Measles vaccine marks 50th anniversary
World sets sight on measles, rubella elimination this decade
- Copyright © 2013 by the American Academy of Pediatrics
Will global elimination of measles occur this decade, along with rubella?
All six World Health Organization (WHO) global regions are committed to eliminating measles by or before 2020, a decision announced in September just before a meeting that marked the 50th anniversary of the measles vaccine.
Although measles elimination in the United States was declared in 2000, the disease continues to be imported and spread in unvaccinated populations, according to Morbidity and Mortality Weekly Report (http://www.cdc.gov/mmwr/preview/mmwrhtml/mm6236a2.htm).The highly infectious disease claimed 158,000 lives worldwide in 2011.
While rubella is a mild disease, it can have serious consequences for pregnant women and their children. More than 100,000 children annually are born with congenital rubella syndrome (CRS), which often presents with multiple birth defects, including deafness, blindness and heart problems. Most cases occur in Africa, Southeast Asia and the Western Pacific, according to the Measles & Rubella Initiative.
‘Guardian angels’ honored
The measles vaccine was licensed in 1963. One year later, rubella infected 50,000 pregnant U.S. women with devastating outcomes.
Global eradication of both diseases couldn’t come soon enough for Samuel L. Katz, M.D., FAAP, and Louis Z. Cooper, M.D., FAAP, who have dedicated their lives to stopping the spread of measles and rubella. Dr. Katz co-invented the measles vaccine, and Dr. Cooper’s intensive work on rubella and CRS led to elimination of the disease in the United States and improved care for affected families. Both expressed their hope of witnessing eradication in their lifetime.
The Measles & Rubella Initiative honored senior advisers Dr. Cooper and Dr. Katz with Special Achievement Awards at its September meeting. Dubbed the “guardian angels” of the AAP-supported initiative, the senior advisers’ perspective and guidance reminded pediatricians of how far the world has come, even in the face of measles outbreaks.
“The continuing problems of measles morbidity and mortality are not due to vaccine failures,” said Dr. Katz. “They are attributable to the remaining large numbers of unvaccinated infants and children in disadvantaged countries, added to annually by their birth cohorts.”
Measles deaths worldwide have been reduced by 71% since the Measles Initiative was formed in 2001, dropping from about 548,000 to 158,000 cases in 2011. This success rate is greater than any other single health intervention for reducing mortality in a short time span, the Measles and Rubella Initiative notes.
Investing in low-income countries
The United States’ aggressive approach to introducing routine childhood immunization with both vaccines gave a major push toward worldwide eradication, according to Stephen L. Cochi, M.D., M.P.H., FAAP, senior adviser of the Global Immunization Division at the Centers for Disease Control and Prevention’s Center for Global Health. This year marks the 20th anniversary of the legislation that created the Vaccines for Children Program (VFC), sparked by a measles epidemic in 1989-1991 that was traced to unimmunized children. Thanks to VFC, all children have access to lifesaving vaccines in the United States.
“Immunizations are the only human development activity in our country where we’ve created equity. There is no disparity in which children get vaccinated in this country,” said Dr. Cooper.
Now, with another $500 million from the Global Alliance for Vaccine Initiatives through the end of the decade, many more low-income countries will be introducing the combined measles-rubella vaccine.
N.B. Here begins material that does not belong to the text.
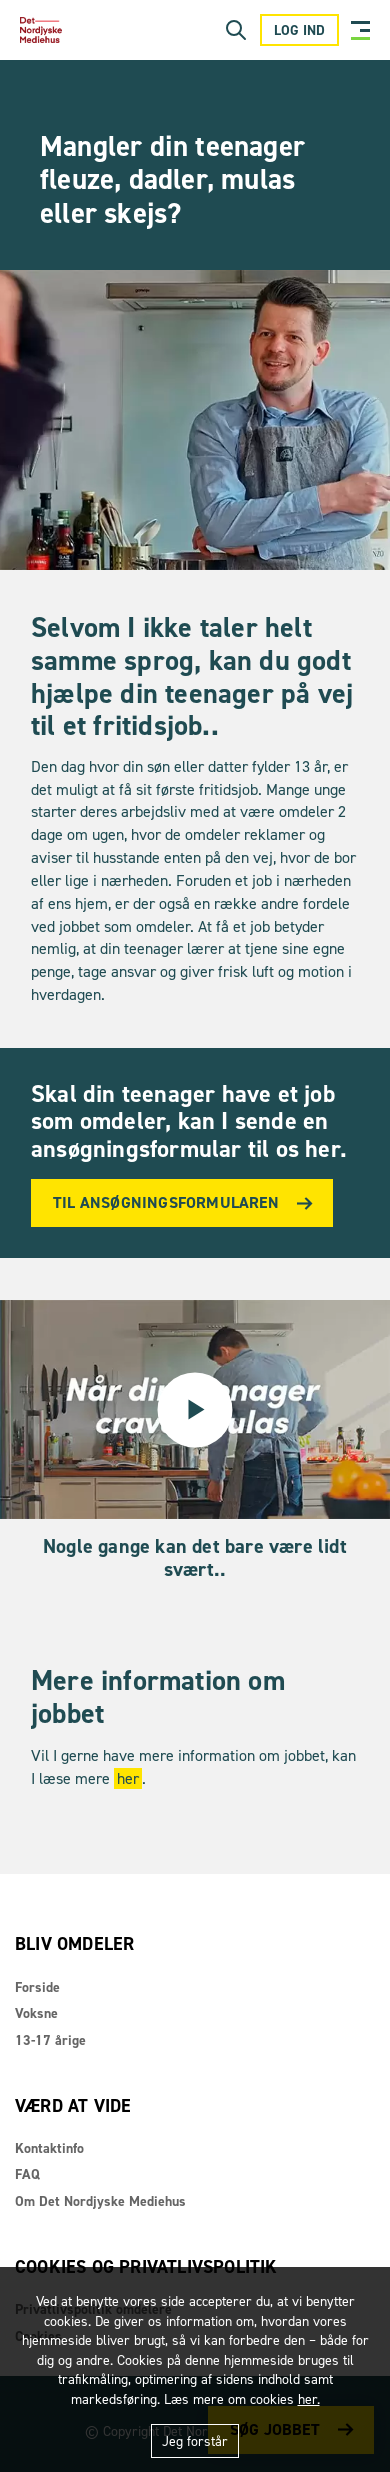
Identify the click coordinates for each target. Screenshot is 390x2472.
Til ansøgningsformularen (166, 1202)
Currently, 59 countries have not yet introduced rubella vaccines.
That investment will save lives and money on U.S. soil as well. When measles spread here, “(the cost is) often in the hundreds of thousands of dollars to control an outbreak and do mass vaccinations, catch-up vaccination, investigate, find and track cases,” said Dr. Cochi. The annual cost of supportive care for a single case of CRS in the United States is about $150,000.
“Am I happy about these outbreaks? Of course not. But, we have to put them in perspective. The vaccines are very good. They’re the best investment that we could make,” said Dr. Cooper. “One of our challenges is making clear to the developed and resourced countries that one of the best investments they can make in global health is providing adequate resources for the less resourced countries.”
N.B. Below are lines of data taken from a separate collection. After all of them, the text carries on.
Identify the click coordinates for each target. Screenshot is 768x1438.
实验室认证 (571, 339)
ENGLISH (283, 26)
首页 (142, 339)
Caring equally for the health of all nations matches with the philosophy and mission of the Academy, which Dr. Cooper said is continuing to make strides via its Office of International Affairs (see resources).
“Sam and Lou are a prime example of a whole legion of pediatric leaders who got us where we are today, not just in the United States but in the world. That is something to celebrate on the occasion of the 50th anniversary of the measles vaccine,” said Dr. Cochi. “It’s going to be very important that the pediatric societies in every country play a strong leadership and advocacy role.”